RECORDS FOR THIS TASK |
◆ ◆ ◆ ◆

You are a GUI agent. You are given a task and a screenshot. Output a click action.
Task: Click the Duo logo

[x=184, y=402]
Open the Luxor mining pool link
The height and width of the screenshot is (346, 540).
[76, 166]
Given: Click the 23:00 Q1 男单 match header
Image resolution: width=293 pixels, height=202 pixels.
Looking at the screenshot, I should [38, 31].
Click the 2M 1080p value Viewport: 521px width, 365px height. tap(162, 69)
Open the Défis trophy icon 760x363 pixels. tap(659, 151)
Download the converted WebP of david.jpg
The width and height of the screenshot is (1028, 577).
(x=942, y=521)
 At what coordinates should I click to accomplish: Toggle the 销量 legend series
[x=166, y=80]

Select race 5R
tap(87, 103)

◆ ◆ ◆ ◆

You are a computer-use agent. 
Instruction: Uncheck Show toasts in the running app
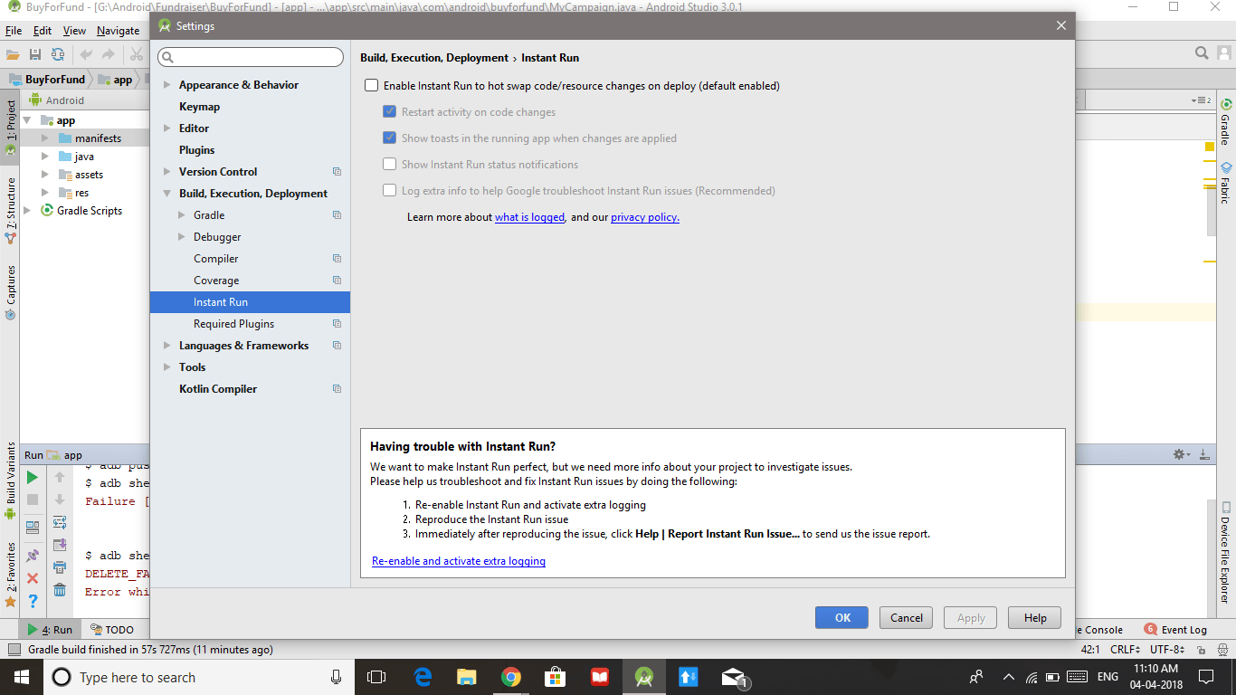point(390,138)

◆ ◆ ◆ ◆

YOUR INSTRUCTIONS |
Could you work out how many lines in the records include "agent"? Answer with the number only.

OUTPUT FOR THIS EXERCISE |
2